**EXERCICE BREF A:** Recopiez à l’identique, parmi les entrées ci-dessous, les lignes allant de celle qui contient « The image size is (1920, 1080). In » jusqu’à celle qui contient « Amaze is located at coordinates (384, 383). », cette dernière comprise.

**EXTRAIT:**
Point de fuite de Elizabeth Brundage

POINT DE FUITE IGLorsque Julian Ladd, en rentrant un soir de l’agence de pub où il travaille, découvre dans le journal l’avis de décès de Rye Adler, le passé refait lentement surface. L’appartement qu’ils partageaient à Philadelphie, les cours de photo qu’ils suivaient à l’atelier Brodsky, vingt ans plus tôt. Et surtout la belle Magda, leur condisciple, dont tous deux étaient tombés amoureux. Malgré leurs divergences, Julian admirait Rye, et s’est toujours efforcé de ne pas laisser la jalousie l’emporter : c’est d’ailleurs lui, Julian, qui a épousé Magda, et s’il a choisi par sécurité la voie du marketing, Rye était de son côté devenu photographe de stars, loin de ses idéaux de jeunesse et des reportages dans le tiers monde qui l’avaient rendu célèbre. Aujourd’hui divorcé, Julian se rendra seul à la cérémonie en l’honneur de Rye, dont le corps n’a toujours pas été retrouvé…

Ma lecture

C’était ça, le mariage – construire une vie – ou du moins rassembler les preuves qu’on en avait une. (p70)

Ils étaient co-locataires durant leurs études mais, comme cela arrive souvent dans les romans mais également dans la vie, l’un, Julian Ladd avait pris l’autre, Rye Adler, comme modèle, allant jusqu’à le regarder dormir la nuit pour s’en imprégner. Après leurs études photographiques où ils croisèrent la route de Magda dont ils tombèrent sous le charme, chacun a pris une route différente : Rye comme photographe spécialisé dans les portraits posés de célébrités, Julian quant à lui préférait les scènes saisies sur le vif mais ne réussissant pas à vivre de son art, il travaille désormais dans une agence de marketing. Julian a épousé Magda et ont un fils, Théo,  Rye a épousé Simone et sont parents de Yana. Si tous les deux ont réussi apparemment dans leurs vies il ne s’agit que d’apparences qui vont révéler, 20 ans plus tard, lorsque l’avis de décès de Rye paraît dans la presse, ce qu’elles cachent depuis tout ce temps : jalousie, amitié, rancœur, amour et leurs répercussions pour eux et leurs familles.

**DONNÉES DE TRAVAIL:**

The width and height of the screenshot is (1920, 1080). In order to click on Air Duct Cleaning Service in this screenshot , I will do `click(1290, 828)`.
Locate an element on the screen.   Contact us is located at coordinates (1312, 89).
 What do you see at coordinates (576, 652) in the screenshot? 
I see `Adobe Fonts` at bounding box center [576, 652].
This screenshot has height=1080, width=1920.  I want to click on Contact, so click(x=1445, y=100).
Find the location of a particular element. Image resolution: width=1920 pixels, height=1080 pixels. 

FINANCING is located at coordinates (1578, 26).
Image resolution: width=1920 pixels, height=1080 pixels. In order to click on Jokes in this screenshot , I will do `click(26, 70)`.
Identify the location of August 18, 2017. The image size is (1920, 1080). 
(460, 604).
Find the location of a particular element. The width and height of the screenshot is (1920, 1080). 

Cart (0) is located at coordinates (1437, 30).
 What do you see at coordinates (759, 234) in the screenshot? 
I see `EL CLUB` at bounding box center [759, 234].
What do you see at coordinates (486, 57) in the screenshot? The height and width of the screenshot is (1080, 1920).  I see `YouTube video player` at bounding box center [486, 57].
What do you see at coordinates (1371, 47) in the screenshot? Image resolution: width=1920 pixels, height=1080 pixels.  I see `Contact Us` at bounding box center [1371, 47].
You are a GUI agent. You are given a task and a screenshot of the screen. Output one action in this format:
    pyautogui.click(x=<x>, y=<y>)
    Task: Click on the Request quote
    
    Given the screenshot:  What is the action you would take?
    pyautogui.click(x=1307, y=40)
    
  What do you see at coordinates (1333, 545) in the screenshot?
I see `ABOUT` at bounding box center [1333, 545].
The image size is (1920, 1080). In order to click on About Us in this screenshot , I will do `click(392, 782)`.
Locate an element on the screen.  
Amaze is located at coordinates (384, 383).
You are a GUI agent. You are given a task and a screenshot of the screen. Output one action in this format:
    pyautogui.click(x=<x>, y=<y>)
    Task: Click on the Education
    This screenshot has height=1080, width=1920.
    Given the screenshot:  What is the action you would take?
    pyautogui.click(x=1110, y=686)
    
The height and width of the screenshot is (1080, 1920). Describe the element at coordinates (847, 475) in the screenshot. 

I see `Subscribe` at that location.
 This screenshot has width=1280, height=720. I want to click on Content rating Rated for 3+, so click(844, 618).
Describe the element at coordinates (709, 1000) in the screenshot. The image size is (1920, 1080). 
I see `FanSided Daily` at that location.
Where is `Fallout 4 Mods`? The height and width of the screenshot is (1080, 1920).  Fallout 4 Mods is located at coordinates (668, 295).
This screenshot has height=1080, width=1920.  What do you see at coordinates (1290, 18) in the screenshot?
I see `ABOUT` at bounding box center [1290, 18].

**EXERCICE BREF B:** Poursuivez la critique du roman Point de fuite au-delà de sa dernière phrase.

**RÉPONSE RÉDIGÉE A:**
The image size is (1920, 1080). In order to click on About Us in this screenshot , I will do `click(392, 782)`.
Locate an element on the screen.  
Amaze is located at coordinates (384, 383).

**RÉPONSE RÉDIGÉE B:**
Comme dans Dans les angles morts, Elizabeth Brundage, mène une enquête sur de couple mais ici il s’agit également d’aborder en fond le monde moderne et la société américaine en particulier avec leurs travers et les excès qu’ils peuvent engendrer. En partant du décès de Rye, dont on a d’ailleurs jamais retrouvé le corps, l’autrice à travers les voix de Rye, Jullian, Magda, Théo, Simone, remonte le temps pour analyser comment des personnalités se façonnent, évoluent, se confrontent et vont jusqu’à se haïr pour ce qu’elles représentent, allant jusqu’à obtenir ce que l’autre aurait tant voulu avoir au risque de tout perdre.

Car au-delà du pourquoi et du comment concernant la disparition de Rye, elle dépeint une société américaine ravagée par les drogues, le consumérisme et la réussite.  Le contexte de la photographie permet à Elizabeth Brundage de « tirer » les portraits d’hommes et de femmes confrontés à la réalité de leurs existences, aux arrangements de façade, à viser ce qu’ils estiment Leur point de fuite, leur point de mire et pour les deux hommes, il s’agit de Magda qui, elle, a comme objectif principal de sauver Théo de l’enfer dans lequel il est plongé.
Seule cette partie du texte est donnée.